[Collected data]
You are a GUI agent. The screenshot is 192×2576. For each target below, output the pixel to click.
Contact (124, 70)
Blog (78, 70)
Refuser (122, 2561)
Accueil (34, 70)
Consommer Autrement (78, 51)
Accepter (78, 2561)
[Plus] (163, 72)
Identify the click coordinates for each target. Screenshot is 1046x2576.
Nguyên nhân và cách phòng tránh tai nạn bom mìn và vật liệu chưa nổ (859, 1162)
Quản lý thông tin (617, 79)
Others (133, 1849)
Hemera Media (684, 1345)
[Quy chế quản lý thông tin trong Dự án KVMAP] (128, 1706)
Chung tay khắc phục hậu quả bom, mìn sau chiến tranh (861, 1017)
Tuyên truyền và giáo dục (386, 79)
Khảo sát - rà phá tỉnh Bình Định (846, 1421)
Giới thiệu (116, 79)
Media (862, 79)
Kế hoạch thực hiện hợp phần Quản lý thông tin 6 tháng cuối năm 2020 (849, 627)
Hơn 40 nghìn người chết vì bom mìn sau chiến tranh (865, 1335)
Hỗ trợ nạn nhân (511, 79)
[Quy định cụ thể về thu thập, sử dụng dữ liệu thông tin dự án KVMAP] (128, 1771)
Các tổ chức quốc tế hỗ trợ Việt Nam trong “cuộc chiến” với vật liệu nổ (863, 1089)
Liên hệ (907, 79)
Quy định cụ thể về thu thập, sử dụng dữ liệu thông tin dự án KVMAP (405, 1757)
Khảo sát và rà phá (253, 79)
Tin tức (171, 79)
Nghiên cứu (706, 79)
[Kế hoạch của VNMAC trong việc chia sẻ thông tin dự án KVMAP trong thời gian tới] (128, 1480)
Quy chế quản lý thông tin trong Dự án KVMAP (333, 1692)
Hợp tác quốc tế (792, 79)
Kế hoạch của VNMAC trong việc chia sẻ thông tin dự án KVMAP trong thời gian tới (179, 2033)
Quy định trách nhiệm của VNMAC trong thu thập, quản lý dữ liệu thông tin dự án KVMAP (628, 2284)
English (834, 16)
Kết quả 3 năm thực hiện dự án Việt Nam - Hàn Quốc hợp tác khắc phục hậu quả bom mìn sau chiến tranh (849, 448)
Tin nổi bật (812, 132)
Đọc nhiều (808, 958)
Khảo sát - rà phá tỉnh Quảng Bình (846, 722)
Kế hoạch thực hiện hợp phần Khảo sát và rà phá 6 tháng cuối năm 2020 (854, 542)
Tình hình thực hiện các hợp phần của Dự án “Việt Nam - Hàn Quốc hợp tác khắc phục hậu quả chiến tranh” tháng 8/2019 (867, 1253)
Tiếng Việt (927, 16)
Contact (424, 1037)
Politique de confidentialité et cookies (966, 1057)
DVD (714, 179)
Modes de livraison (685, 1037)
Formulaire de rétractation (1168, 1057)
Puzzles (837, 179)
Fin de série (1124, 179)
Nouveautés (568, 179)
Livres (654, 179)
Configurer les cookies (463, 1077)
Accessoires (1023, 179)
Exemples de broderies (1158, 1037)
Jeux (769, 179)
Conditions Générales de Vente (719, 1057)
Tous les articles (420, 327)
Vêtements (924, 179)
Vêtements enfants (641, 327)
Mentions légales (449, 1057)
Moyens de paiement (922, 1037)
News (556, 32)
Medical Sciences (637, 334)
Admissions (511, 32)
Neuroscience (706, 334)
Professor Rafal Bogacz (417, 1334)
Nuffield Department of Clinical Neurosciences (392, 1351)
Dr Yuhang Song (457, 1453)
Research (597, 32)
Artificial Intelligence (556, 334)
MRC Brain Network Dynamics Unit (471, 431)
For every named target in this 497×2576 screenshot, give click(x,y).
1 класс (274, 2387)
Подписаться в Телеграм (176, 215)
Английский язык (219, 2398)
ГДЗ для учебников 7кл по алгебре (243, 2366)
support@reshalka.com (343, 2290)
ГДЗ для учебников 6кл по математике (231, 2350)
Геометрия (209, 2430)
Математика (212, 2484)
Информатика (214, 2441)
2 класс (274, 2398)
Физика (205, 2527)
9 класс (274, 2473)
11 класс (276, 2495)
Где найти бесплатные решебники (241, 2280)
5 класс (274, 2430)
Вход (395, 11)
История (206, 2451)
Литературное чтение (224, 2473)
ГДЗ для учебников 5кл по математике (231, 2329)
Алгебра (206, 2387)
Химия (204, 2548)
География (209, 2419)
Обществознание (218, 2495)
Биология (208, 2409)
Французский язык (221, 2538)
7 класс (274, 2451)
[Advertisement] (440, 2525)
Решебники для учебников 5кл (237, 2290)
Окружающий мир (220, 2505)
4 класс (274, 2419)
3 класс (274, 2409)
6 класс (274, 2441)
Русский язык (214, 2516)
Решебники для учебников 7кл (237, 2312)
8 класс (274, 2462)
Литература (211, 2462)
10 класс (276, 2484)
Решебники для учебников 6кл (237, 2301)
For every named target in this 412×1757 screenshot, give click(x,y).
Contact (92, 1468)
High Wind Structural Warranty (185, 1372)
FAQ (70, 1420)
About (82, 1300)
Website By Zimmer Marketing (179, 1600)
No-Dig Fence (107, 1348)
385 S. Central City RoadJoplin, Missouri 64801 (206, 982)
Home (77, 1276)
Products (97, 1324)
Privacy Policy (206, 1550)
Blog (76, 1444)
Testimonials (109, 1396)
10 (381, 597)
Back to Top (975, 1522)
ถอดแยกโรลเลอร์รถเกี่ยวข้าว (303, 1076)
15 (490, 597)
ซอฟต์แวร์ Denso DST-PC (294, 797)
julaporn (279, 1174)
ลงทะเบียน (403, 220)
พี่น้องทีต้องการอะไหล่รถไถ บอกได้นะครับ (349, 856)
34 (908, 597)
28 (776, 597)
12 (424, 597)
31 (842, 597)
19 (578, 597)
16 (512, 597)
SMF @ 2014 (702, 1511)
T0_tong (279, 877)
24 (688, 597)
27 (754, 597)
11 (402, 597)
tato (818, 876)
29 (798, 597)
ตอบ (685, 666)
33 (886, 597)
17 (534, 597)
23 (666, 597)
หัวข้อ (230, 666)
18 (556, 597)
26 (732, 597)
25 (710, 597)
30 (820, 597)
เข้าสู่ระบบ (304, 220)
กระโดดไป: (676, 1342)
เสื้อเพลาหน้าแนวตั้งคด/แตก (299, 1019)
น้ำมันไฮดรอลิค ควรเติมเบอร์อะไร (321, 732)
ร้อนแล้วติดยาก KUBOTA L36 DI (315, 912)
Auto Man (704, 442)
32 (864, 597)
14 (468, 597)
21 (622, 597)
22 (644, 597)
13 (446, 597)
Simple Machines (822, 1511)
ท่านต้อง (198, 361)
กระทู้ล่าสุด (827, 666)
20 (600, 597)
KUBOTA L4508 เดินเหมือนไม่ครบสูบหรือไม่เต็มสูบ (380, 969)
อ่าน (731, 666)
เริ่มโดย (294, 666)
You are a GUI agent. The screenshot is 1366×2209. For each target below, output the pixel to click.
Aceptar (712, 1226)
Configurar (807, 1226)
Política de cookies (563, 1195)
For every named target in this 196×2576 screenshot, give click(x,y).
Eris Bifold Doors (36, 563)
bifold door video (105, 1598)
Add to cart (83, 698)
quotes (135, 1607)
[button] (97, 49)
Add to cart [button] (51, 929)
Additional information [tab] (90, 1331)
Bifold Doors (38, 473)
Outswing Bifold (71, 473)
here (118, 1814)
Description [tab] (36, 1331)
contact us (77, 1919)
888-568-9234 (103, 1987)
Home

- TASK BRIEF -
Go through the entries above and copy out every line that includes the word "KUBOTA".

- ANSWER FOR THIS EXERCISE -
ร้อนแล้วติดยาก KUBOTA L36 DI (315, 912)
KUBOTA L4508 เดินเหมือนไม่ครบสูบหรือไม่เต็มสูบ (380, 969)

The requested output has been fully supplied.